The Meaning Behind the Hairstyle

Darby Jared Leigh, the first deaf Reconstructionist rabbi, visited Gallaudet on November 12 for a special Shabbat presentation entitled “From Locks to Lox.” In his talk, Rabbi Leigh described a journey of self-discovery that he undertook through study, experience–and hair.

“I consider myself a truth seeker,” Leigh said. “That search took me to a lot of different places.” In 1993, his quest led him to spend a year studying at Gallaudet–a time he called “hugely impactful” on his path to defining his deaf identity. Leigh intended to stay for one semester, but extended his time to a full year.

During his presentation, Leigh explained to the audience of about 40 students, faculty, staff, and community members how he first made his curly mane into dreadlocks and what it came to mean to him.

Leigh was always curious about religious and spiritual traditions, he told the gathering. This interest led him to study and follow the practices of a number of world religions. At the same time, he always had a fascination with his hair. “I tried just about every hairstyle,” Leigh said. “I dyed my hair different colors — red, green, black, orange. I even bleached it blond. I grew my hair out into a ‘Jew-fro,’ I shaved it off, I even wore a Mohawk. I just loved expressing myself through my hair.”

When Leigh was a student at the University of Rochester (N.Y.), a friend said his hair would be perfect for dreadlocks. Leigh tried it, and maintained the dreadlocks, never cutting his hair for many years. He soon landed a part on tour with the National Theatre of the Deaf, where he was encouraged to keep that distinctive look.

As his locks grew, Leigh discovered more about the meaning behind the hairstyle. His research on the Rastafarian tradition pointed him toward the Torah, where he read a passage about the Nazarites. The text, which is especially significant in the Rastafarian tradition, explained the important role that uncut hair played for a Nazarite–a man or woman who “dedicated” him/herself, by taking certain vows, to being in an intimate relationship with the Divine. The Nazarites might typically be seen as solitary spiritual seekers, and Leigh felt an instant affinity with the idea that such a seeker might have a place in the Jewish textual tradition

Leigh continued to grow his hair, but with a new appreciation for what the dreadlocks could mean. He kept the locks even after the theatre tour ended and through his time studying religion at Columbia University. It was not until he had entered the Reconstructionist Rabbinical College in Pennsylvania that Leigh felt it was time to cut his hair. Following his ordination as a rabbi in 2008, Leigh took his current position as assistant rabbi at Bnai Keshet synagogue in Montclair, N.J.

The presentation came to a close with questions from the audience. Then Leigh led the traditional blessings over the meal and the group enjoyed a kosher Shabbat dinner.

The event was sponsored by Hillel, the organization for Jewish life on campus.

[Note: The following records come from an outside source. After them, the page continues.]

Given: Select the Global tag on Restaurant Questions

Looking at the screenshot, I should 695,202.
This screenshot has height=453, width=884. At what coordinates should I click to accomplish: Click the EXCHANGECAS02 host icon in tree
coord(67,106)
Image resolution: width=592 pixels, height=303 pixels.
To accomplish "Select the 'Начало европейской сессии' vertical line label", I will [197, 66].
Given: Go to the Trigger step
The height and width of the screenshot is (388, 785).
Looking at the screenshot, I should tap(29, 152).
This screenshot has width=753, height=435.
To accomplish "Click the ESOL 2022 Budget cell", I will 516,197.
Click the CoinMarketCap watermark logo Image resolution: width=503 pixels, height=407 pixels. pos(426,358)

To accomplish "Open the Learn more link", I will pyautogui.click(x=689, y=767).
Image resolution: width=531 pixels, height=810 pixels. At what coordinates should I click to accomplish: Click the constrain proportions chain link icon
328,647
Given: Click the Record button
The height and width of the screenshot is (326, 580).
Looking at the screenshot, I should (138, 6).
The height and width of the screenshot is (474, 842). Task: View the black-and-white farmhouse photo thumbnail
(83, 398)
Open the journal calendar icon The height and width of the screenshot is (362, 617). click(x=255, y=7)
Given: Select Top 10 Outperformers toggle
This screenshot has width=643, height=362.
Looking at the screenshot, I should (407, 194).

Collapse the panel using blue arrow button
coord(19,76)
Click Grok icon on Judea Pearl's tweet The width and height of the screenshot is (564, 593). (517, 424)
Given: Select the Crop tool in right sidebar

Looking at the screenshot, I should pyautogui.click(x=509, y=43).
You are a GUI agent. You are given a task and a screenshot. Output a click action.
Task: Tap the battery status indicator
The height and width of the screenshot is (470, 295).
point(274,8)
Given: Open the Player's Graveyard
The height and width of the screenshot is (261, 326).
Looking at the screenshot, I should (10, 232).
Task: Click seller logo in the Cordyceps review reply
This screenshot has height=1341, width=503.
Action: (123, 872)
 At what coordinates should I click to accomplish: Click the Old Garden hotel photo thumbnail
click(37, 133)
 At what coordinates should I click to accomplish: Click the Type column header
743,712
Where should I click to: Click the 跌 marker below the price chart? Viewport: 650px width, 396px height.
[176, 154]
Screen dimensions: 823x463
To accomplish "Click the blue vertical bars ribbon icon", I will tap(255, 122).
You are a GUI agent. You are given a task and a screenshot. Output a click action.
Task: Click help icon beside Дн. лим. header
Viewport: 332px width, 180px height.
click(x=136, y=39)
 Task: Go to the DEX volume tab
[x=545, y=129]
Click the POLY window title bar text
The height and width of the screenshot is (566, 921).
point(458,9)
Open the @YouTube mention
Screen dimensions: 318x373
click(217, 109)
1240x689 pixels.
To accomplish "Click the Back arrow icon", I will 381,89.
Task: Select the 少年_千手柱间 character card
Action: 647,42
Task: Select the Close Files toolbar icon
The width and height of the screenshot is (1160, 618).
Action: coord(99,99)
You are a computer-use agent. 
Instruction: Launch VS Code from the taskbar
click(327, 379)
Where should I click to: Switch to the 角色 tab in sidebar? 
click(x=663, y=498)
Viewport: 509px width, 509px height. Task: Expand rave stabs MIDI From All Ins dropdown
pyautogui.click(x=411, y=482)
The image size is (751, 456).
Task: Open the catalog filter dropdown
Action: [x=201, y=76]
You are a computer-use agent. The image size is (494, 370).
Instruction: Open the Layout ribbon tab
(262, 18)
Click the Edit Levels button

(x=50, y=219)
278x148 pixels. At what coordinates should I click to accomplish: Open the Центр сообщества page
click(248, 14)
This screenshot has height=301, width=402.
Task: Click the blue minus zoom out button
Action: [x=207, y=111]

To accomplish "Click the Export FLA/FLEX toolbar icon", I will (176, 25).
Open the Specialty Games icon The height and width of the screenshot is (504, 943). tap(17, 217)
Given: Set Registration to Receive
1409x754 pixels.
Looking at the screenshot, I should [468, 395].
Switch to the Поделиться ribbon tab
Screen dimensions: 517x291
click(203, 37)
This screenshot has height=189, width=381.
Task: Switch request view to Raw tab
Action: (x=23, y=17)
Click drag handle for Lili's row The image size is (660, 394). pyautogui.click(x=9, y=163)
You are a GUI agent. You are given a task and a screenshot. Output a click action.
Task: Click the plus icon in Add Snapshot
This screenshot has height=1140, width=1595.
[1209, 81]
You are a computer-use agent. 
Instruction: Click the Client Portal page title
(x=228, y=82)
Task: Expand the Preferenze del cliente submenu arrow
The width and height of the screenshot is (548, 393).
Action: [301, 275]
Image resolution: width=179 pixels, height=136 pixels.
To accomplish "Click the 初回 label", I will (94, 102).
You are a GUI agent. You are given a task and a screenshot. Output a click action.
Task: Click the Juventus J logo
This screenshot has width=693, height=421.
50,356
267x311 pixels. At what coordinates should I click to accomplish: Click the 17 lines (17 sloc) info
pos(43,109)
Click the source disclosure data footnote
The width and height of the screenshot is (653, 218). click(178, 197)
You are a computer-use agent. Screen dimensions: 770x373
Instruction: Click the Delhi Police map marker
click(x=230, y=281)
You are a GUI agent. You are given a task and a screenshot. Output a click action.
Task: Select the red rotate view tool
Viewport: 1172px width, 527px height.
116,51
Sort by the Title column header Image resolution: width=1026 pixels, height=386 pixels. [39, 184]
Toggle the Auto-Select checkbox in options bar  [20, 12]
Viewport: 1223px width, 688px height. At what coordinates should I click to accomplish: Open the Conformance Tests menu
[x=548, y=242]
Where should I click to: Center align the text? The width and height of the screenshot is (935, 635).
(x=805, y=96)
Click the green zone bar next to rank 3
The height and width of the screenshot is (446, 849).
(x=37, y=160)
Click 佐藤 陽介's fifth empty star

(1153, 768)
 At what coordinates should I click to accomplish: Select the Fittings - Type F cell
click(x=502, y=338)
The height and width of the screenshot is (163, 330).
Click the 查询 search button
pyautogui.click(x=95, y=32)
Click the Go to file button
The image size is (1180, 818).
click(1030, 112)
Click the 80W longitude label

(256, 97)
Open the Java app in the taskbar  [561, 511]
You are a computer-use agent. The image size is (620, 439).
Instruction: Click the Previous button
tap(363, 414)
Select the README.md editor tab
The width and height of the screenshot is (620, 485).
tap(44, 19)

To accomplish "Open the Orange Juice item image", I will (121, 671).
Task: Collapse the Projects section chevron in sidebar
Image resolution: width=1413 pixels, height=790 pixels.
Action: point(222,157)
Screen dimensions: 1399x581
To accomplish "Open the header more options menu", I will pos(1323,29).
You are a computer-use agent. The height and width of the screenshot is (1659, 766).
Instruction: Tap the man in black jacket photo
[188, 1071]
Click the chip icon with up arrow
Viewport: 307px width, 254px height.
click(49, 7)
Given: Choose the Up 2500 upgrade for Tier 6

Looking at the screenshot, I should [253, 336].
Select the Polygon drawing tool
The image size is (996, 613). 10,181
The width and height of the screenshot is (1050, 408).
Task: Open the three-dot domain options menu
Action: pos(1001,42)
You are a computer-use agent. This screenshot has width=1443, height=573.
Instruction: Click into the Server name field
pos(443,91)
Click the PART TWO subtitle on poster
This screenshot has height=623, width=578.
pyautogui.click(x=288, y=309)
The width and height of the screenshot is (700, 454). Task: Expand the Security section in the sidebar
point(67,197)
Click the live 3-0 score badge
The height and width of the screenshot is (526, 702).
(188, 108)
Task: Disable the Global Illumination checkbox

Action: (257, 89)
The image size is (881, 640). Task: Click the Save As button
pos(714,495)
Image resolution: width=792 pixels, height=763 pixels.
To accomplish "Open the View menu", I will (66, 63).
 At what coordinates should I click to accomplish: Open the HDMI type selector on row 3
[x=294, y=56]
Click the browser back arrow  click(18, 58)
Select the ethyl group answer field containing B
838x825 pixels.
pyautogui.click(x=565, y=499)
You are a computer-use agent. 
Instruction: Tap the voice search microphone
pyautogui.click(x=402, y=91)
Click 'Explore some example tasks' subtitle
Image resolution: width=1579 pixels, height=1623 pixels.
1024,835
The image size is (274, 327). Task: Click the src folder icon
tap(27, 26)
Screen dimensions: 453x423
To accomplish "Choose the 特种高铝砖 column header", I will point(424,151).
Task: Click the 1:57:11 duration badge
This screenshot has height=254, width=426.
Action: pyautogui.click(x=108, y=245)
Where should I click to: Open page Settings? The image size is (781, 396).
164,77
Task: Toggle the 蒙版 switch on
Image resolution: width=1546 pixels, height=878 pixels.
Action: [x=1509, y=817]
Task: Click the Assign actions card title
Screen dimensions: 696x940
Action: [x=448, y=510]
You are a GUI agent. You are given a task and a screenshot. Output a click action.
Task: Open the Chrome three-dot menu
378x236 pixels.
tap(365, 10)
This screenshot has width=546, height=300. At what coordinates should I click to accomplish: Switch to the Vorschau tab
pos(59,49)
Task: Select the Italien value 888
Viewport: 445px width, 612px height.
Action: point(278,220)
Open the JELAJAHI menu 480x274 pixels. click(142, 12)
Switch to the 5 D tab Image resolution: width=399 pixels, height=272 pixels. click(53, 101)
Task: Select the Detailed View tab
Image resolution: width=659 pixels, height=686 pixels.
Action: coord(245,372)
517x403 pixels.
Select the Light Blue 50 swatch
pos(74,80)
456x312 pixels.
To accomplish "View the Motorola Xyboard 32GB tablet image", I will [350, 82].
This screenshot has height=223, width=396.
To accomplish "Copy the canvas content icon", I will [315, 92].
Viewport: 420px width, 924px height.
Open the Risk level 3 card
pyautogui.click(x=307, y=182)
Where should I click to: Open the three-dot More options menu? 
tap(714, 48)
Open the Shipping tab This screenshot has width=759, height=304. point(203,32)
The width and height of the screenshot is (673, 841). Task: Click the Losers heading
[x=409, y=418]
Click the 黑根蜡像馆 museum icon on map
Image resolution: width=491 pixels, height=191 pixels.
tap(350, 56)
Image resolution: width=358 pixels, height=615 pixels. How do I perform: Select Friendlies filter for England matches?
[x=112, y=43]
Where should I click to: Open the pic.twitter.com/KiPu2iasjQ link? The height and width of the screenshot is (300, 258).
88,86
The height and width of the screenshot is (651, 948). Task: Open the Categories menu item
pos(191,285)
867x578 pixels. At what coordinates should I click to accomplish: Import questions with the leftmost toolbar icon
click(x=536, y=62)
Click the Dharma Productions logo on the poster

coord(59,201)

It is part of a series of events that has included Rosh Hashannah dinner to ring in the Jewish new year earlier this fall and a Shabbat presentation with Rebecca Dubowe, the first deaf woman to be ordained a rabbi, in the spring.

“I was thrilled to have Rabbi Leigh celebrate Shabbat with us at Gallaudet,” said Hillel Director Paula Tucker. “He is warm, engaging, and someone with whom the Gallaudet Jewish community can relate. He managed to weave Jewish textual study in with his own story, making the presentation all the more enjoyable.” With speakers like Dubowe and Leigh, Tucker said, “The goal is always to enhance Jewish knowledge, and to deepen the sense of pride the Gallaudet Jewish community feels in its Jewish heritage.”

Leigh is often sought after as a speaker, but his visit to Kendall Green held special meaning. Much like his decision to study Judaism was a kind of homecoming, he said, coming to Gallaudet was “another way of coming home.”